Coppice forest management: doom for the forest or not? Scientists at FFWT MENDELU are looking for answers

18. 4. 2023

Botanists, pedologists and other scientists at the Faculty of Forestry and Wood Technology have been researching coppice, also sprout or low forest, for the past five years. A coppice forest is usually created after a tree is harvested and new stems start sprouting from the tree’s stump or root area. Scientists are finding out how different types of once-traditional management affect the state of the forest. The experiments are being carried out on experimental plots at the Hradisko site in the territory of the Masaryk Forest Training Enterprise at Křtiny.

Experimental plots near Bílovice nad Svitavou are used by experts to simulate historically carried out activities in the coppice for research and educational purposes. “On one plot we have a so-called pure coppice with standards, which are trees of seed origin that have been left in the area without any other effects simulating so-called traditional management. On another plot there is a coppice where also raking takes place, and on another one there is also forest grazing by sheep. On some plots we carry out only one activity, but we also have areas where all activities are carried out simultaneously,” explains Jan Kadavý from the Institute of Forest Management and Applied Geoinformatics.

The coppice forests have been traditionally managed for centuries. “Apart from the fact that the coppice was used as a source of firewood, it was quite normal for cattle to move around there, so there was grazing, raking of litter, grass cutting, i.e. cutting grass for cattle food,” Kadavý says. These activities were often carried out to the limit of what was bearable for the forest ecosystem.

After the harvesting of stands in the experimental plots which led to a significant lightening of the area, botanists recorded a sharp increase in the number of plant species in the woodland-floor vegetation. After an initial average of 17 species, they counted more than 100. “The experiment showed that although the number of species and their diversity increased and some rare plants appeared, others disappeared because they were tied to the darker forests that were there before the harvesting,” says Michal Friedl from the Institute of Forest Botany, Dendrology and Geobiocenology.

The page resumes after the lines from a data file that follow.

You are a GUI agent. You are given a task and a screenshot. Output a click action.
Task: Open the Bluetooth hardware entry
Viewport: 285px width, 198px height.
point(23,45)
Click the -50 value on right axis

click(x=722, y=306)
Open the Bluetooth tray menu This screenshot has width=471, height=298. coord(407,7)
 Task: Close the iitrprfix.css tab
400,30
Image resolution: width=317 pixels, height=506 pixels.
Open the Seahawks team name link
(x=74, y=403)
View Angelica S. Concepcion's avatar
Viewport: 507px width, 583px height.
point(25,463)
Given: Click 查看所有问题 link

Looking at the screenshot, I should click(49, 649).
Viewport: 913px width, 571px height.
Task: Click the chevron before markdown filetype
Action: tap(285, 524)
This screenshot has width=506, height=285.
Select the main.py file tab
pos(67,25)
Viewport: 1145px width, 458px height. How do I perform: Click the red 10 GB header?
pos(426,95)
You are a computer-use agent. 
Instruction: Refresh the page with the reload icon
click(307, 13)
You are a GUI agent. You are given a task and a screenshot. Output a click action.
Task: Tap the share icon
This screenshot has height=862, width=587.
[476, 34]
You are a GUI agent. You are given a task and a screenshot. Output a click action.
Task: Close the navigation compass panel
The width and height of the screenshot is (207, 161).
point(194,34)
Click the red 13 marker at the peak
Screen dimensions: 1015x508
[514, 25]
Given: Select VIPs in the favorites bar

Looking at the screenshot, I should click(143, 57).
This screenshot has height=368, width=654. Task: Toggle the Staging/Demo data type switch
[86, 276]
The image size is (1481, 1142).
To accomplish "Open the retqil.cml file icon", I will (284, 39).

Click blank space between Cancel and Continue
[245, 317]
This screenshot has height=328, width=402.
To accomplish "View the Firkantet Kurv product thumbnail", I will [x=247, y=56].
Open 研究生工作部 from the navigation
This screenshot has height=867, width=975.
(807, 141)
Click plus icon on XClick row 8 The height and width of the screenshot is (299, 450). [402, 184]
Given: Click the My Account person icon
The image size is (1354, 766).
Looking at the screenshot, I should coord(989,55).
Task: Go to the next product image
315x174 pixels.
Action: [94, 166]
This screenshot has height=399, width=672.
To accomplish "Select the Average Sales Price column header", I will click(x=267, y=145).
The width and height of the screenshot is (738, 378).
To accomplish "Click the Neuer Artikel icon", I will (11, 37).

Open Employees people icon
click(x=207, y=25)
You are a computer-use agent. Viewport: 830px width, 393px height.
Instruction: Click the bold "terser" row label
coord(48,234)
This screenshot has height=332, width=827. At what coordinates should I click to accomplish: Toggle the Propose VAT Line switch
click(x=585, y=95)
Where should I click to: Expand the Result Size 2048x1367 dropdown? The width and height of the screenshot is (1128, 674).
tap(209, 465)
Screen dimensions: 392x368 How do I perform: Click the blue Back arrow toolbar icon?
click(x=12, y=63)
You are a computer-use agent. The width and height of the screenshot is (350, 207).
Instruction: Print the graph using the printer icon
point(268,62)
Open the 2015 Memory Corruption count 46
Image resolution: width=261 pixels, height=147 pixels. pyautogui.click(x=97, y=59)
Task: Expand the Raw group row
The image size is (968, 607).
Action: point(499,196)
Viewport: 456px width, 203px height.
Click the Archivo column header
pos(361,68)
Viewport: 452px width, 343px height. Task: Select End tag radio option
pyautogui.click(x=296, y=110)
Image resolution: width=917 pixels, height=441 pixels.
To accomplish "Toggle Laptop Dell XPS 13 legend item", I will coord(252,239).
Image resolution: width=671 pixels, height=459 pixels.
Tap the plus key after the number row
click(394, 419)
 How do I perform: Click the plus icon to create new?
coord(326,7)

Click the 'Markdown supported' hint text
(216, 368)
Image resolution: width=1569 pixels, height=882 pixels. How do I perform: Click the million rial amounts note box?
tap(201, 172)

Area of woodland grazed by sheep
Coppice with stool shoots
Raked area, first year after the intervention

After the Second World War, the area of coppices began to decline sharply and was perceived negatively until it fell into oblivion. It was only 15 to 20 years ago that biologists and especially entomologists began to reopen the subject. “They noticed that the landscape was depleted of various kinds of insects, especially butterflies, and began to ask why. They concluded that it was related to the loss of coppices. Many of these butterflies are associated with semi-open forests. That was the first impulse to start talking about coppicing again,” Friedl explains.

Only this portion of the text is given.